Airbnb Operators in LA Will Need Permits From the Police

by NEW YORK DIGITAL NEWS


Los Angeles landlords of Airbnb rentals must now report to the local police station.

The L.A. City Council has approved a law requiring hosts of short-term rentals, including Airbnbs and hotels, to obtain a police permit, the Los Angeles Times reported.

Backers, including Council President Paul Krekorian, said the permit requirement will help the city crack down on party houses and rental properties that draw crime.

It will also create more red tape for short-term rental and hotel operators, allowing the City Council and neighborhoods to challenge the issuance of the permits.

Dozens of businesses, including car valet operators, antique stores and bowling alleys already require a police permit to operate in the city.

Many permits require criminal background checks and fees costing hundreds of dollars.

A recent report by the Los Angeles Police Department suggested initial fees of $260 for short-term rental operators. Krekorian said the fees haven’t been finalized and that he’s hopeful the background check can be done without fingerprinting.

“My goal is to make [obtaining a police permit] as easy and painless and nearly automatic as I can,” Krekorian told the Times. “The idea will be that if someone applies for it, unless there’s some complaint from someone, that it would be routinely granted.”

There are 6,725 short-term rental units listed with the city, according to the Planning Department. Under the new law, the police permit would be issued to the operator of the short-term rental unit. 

Several Airbnb hosts expressed alarm about the proposal at a council committee hearing last week, calling the requirement of a police permit excessive and saying they don’t want to be fingerprinted as part of a criminal background check. Others questioned the price of the permits.

“I just ask that you not buckle us in with doing extra hoops to jump through and extra police checks and extra fees,” Kevin Stevens, a homeowner in North Hollywood, told the council.

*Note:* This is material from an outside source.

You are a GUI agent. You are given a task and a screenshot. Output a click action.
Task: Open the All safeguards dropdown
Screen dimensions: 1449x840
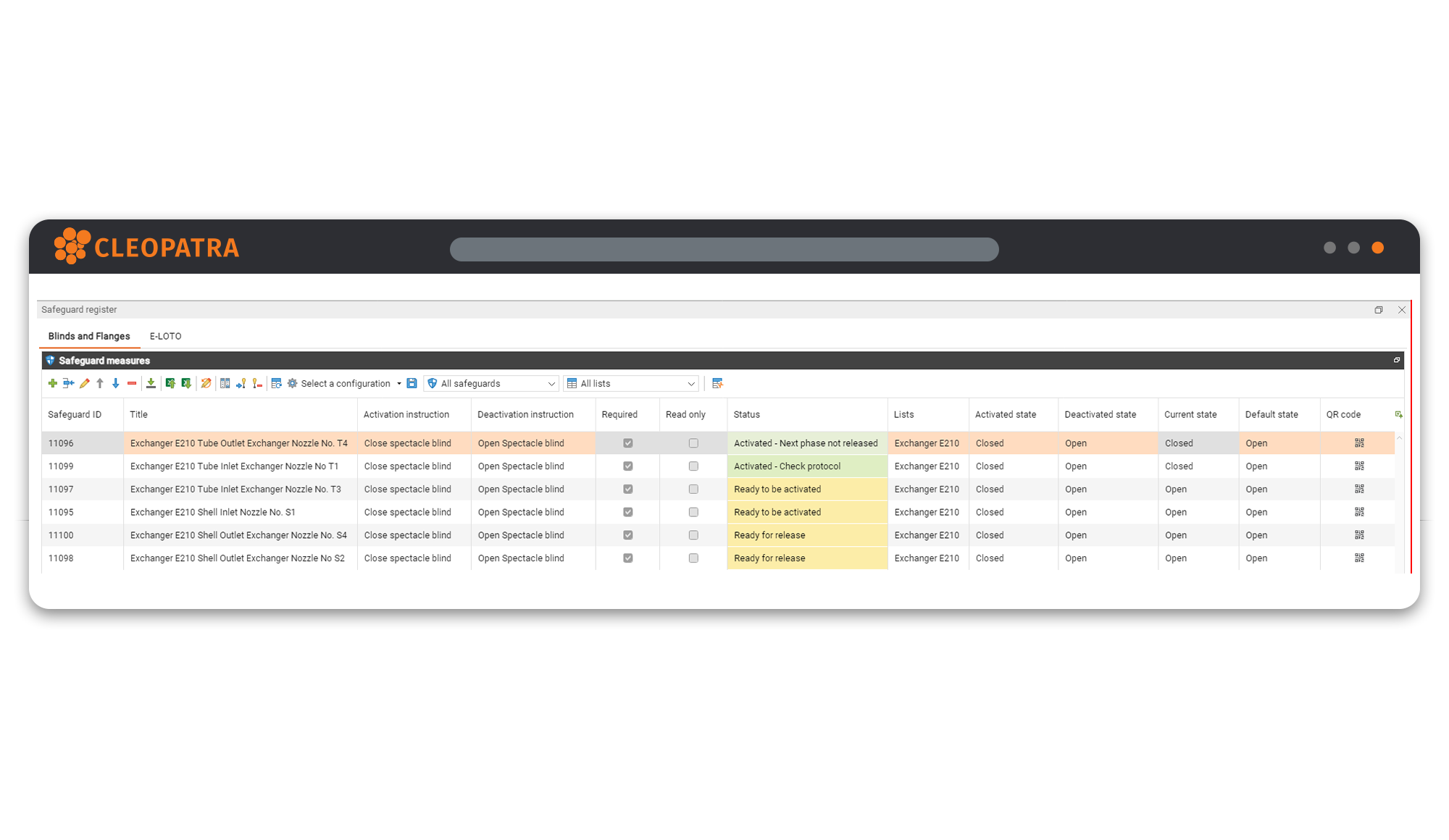[493, 384]
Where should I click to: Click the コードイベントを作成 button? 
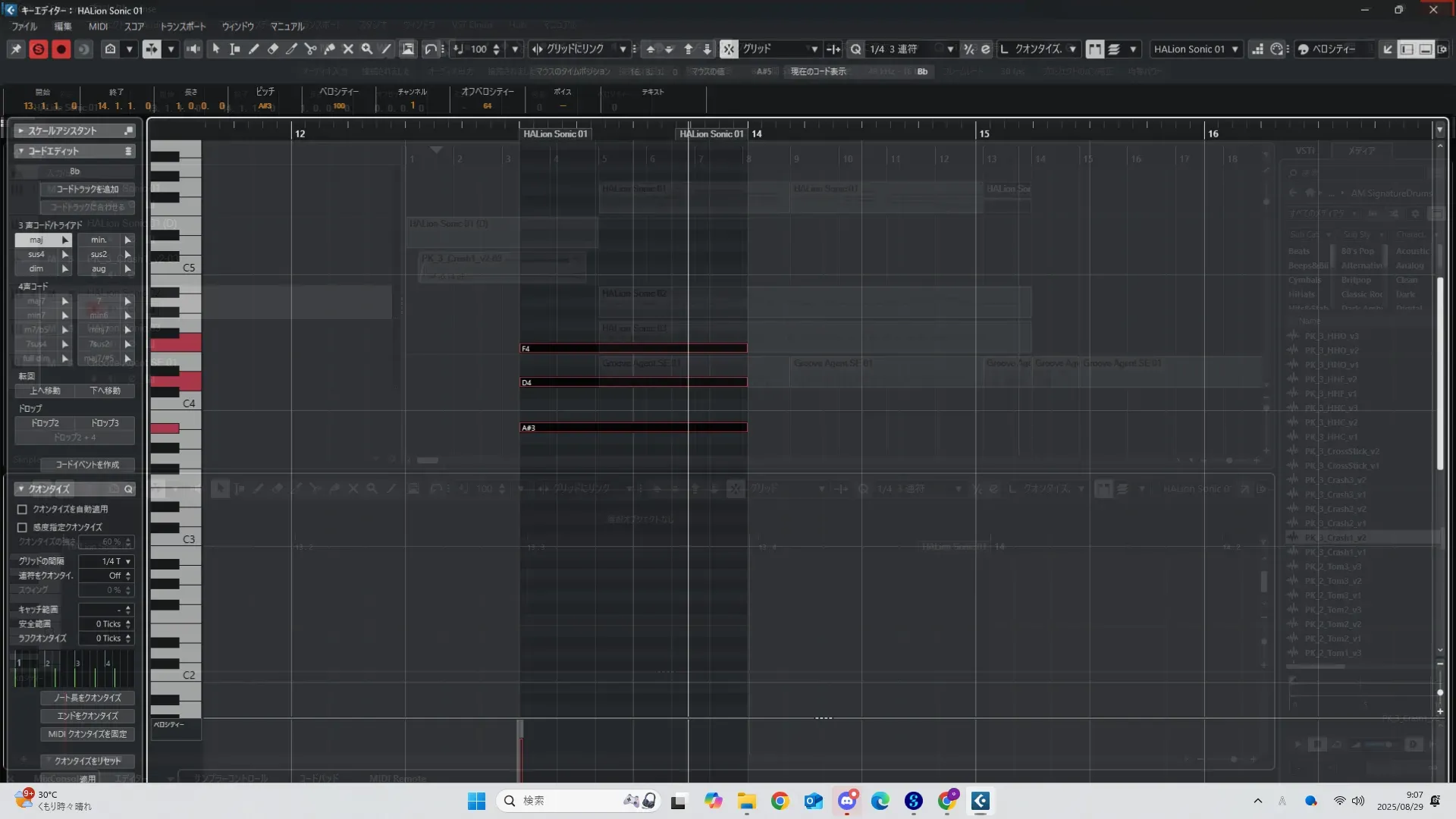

Airbnb on Monday declined to weigh in on the proposal.

Peter Hillan, a spokesperson for the Hotel Association of Los Angeles, said he didn’t know how many of the association’s 600 members already have police permits, but said the group is “concerned” about the requirement.

Hillan also questioned whether the LAPD has enough staff to oversee the additional permits.

The police permit requirement was part of a package of regulations targeting new hotels that was announced earlier this month. The regulations are a compromise between the city and hotel workers union, which initially sought to force a ballot measure vote related to hotel rooms and the housing of homeless residents. 

New hotels must now go through a more extensive approval process. Hotel developers are also now required to replace any homes demolished to make way for their projects with new residential units, or by buying and renovating existing ones.